The second highlight of 2020, The Long Night 沉默的真相, was also excellent. It tells a multigenerational story of police corruption (see this video for an explanation of how they toned down the original source material to get around censors).
Best Chinese Variety Shows: 头口秀大会 S3 and 令人心动的offer S2
Comedy show 头口秀大会 Season 3 was the breakthrough mainstream moment for Chinese stand-up comedy, a scene which has been bubbling up for the past decade or so but struggled to find a broader audience until recently. See here for an excerpt of my favorite comedian. For intermediate Chinese speakers, do note that this is really difficult to follow, both because the performers are often referencing stuff you’ve never heard of and since you get no visual cues (as when watching a drama) of what they’re talking. That said, it’s really satisfying when you get a joke!

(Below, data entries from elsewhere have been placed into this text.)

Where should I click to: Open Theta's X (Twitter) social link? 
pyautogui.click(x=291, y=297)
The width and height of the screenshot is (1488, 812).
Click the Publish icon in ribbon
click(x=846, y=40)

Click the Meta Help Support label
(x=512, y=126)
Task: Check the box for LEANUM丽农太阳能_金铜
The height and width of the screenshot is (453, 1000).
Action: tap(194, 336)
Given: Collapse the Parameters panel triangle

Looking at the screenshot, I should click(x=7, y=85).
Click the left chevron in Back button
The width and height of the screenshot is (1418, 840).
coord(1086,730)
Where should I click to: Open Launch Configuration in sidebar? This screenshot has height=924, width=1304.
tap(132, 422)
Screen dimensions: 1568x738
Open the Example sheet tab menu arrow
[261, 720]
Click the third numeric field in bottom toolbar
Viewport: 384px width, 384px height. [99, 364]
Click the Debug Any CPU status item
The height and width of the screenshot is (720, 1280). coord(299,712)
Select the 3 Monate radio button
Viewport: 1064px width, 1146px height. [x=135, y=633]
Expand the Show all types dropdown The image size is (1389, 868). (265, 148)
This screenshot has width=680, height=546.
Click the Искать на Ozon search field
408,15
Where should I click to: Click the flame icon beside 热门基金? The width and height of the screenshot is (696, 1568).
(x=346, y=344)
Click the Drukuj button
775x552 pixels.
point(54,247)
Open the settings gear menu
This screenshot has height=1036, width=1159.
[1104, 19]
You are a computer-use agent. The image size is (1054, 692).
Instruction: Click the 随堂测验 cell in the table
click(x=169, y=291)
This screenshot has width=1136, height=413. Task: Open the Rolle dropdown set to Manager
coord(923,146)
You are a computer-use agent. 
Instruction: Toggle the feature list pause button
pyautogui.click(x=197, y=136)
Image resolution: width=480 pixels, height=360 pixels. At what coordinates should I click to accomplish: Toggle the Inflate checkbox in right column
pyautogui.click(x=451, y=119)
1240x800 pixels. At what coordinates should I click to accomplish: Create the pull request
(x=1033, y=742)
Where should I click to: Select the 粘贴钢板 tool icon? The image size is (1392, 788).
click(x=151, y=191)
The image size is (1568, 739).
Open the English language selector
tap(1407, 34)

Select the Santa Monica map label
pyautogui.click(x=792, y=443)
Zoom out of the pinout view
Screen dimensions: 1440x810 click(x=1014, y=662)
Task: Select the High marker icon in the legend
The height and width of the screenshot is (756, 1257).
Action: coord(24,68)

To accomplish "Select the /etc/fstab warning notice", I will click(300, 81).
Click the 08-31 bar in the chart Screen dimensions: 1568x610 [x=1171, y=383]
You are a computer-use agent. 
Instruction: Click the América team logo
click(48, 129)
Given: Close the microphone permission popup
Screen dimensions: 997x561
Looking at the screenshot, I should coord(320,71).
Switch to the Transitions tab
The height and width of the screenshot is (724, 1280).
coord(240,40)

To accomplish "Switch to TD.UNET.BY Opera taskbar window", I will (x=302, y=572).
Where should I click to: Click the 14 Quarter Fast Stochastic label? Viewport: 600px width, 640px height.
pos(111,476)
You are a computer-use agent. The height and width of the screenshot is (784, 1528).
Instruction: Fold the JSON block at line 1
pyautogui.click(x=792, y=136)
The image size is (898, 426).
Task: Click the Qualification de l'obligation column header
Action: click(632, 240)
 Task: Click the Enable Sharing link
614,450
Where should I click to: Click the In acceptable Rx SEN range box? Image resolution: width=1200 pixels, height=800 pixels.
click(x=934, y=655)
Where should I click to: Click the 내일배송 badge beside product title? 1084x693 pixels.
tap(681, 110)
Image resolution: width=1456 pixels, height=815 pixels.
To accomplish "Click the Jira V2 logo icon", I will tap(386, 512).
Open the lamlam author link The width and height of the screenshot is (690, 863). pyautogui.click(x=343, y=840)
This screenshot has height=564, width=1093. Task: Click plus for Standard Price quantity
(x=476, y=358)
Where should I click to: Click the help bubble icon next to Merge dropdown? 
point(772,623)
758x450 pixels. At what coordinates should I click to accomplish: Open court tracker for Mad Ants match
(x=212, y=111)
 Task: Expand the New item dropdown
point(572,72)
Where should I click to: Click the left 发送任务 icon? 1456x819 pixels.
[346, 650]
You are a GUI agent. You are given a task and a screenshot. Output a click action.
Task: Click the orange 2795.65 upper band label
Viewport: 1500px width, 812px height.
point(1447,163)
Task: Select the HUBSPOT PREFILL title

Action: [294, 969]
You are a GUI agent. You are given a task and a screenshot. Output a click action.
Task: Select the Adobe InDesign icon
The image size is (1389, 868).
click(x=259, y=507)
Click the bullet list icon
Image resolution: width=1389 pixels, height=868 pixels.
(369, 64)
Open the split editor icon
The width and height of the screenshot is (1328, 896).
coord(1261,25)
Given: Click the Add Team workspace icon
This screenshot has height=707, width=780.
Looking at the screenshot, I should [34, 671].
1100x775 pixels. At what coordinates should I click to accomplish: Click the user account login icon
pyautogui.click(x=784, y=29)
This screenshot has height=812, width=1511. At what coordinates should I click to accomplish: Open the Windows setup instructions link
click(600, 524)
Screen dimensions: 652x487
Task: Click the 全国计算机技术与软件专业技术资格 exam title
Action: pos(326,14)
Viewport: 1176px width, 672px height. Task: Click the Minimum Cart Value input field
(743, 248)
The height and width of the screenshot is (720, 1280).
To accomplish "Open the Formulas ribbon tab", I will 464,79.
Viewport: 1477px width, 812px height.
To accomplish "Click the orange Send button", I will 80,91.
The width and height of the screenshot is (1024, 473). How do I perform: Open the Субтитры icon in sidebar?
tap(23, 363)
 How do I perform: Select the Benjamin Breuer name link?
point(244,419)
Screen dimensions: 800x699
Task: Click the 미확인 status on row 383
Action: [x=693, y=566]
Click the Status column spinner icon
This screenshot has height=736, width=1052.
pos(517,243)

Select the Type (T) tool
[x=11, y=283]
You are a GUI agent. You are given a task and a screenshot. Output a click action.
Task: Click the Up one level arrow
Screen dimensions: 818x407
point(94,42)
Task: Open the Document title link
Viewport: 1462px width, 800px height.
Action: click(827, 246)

令人心动的offer S2 is the most awkward thing I’ve watched in years. This reality show takes eight recent grads and throws them in the office of a law firm where they compete for two full-time offers. The most painful kid rocked his Stanford mug and lanyard from his LLM and kept throwing in references to, “well, in America they do XYZ.” At first, the partners were impressed by him, but ultimately he realized that he’s actually not special just because he got to study abroad. The cringe was so good.